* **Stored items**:
================
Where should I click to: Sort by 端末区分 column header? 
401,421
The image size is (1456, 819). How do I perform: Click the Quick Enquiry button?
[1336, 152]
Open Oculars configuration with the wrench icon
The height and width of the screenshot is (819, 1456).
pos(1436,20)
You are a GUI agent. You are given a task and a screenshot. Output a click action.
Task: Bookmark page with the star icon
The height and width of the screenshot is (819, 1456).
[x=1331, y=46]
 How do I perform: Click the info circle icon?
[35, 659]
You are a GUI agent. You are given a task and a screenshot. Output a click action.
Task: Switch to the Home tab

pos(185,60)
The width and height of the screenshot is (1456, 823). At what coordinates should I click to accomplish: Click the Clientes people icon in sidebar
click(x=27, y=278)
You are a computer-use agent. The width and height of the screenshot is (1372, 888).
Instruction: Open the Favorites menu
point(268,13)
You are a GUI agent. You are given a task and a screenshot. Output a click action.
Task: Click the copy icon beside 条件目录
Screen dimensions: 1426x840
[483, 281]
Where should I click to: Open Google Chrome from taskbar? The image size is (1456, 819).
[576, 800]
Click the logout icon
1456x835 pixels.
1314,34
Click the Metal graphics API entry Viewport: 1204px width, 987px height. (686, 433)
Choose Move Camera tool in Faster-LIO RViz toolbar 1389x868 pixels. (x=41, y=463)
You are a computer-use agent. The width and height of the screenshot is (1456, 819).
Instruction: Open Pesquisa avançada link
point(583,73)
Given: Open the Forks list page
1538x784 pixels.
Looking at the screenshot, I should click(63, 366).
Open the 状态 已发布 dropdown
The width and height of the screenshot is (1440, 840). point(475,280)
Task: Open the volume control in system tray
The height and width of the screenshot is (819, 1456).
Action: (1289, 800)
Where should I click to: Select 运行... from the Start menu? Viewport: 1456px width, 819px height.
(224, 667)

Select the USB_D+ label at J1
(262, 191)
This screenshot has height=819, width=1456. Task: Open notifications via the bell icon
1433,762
================
* **Work instruction**: Copy out all lines above that include the string "computer".

* **Exercise result**:
You are a computer-use agent. The width and height of the screenshot is (1372, 888).
You are a computer-use agent. The width and height of the screenshot is (1456, 819).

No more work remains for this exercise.